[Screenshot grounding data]
--*--

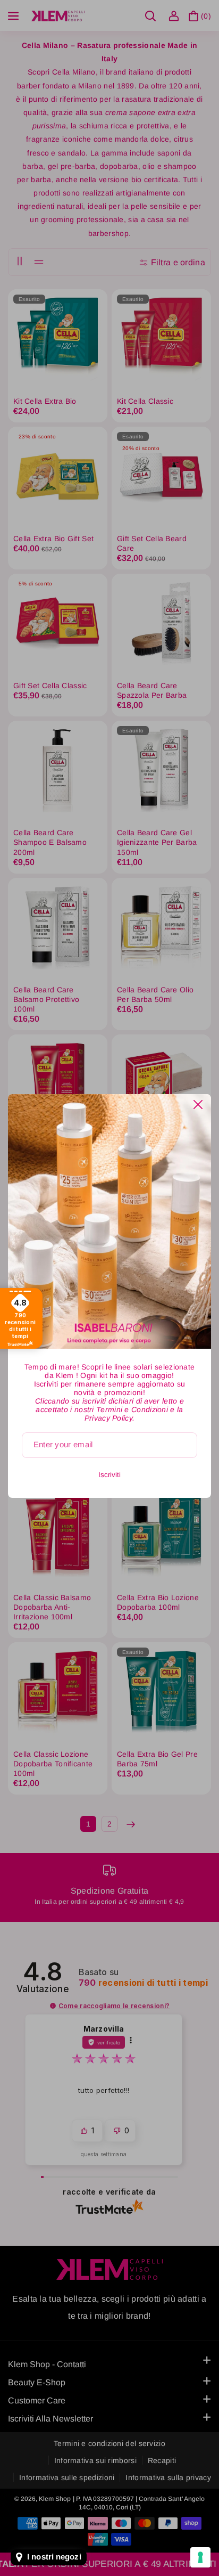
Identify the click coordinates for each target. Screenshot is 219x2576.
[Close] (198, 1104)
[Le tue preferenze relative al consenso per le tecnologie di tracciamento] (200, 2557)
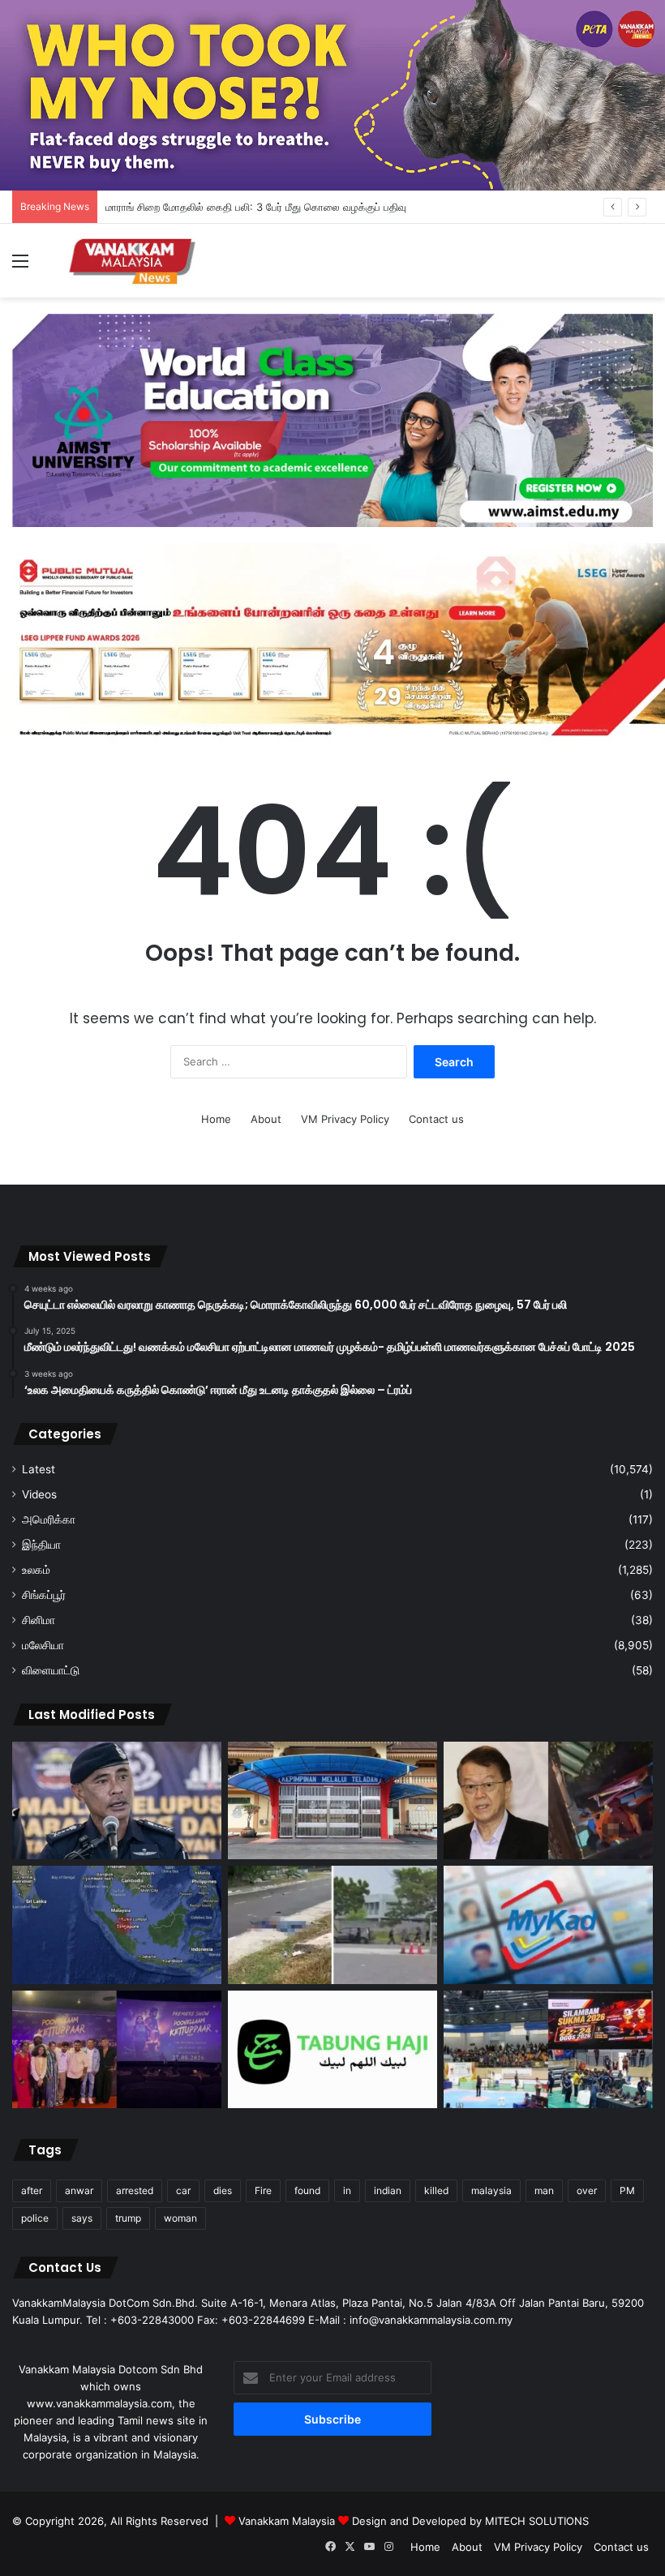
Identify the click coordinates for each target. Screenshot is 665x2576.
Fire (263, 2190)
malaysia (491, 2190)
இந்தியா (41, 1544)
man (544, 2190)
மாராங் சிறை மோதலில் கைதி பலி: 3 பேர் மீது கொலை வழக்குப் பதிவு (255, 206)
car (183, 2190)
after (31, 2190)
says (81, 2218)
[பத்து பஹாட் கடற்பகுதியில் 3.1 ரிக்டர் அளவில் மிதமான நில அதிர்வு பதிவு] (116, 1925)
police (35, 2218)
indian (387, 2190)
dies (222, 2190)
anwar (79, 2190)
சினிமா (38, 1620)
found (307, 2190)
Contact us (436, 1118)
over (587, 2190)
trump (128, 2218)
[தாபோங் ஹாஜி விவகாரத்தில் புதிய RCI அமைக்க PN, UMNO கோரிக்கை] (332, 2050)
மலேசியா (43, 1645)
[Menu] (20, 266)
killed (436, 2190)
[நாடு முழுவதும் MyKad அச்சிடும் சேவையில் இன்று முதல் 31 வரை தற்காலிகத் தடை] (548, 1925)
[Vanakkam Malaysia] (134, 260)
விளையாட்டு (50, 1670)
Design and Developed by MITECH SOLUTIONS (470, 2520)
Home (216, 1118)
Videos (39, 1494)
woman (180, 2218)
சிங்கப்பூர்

--*--

Directions for this task: The answer is every line in the data where the word "click" appears.

Solution below:
Identify the click coordinates for each target. Screenshot is 219x2576.
Identify the click coordinates for each target. Screenshot is 665x2576.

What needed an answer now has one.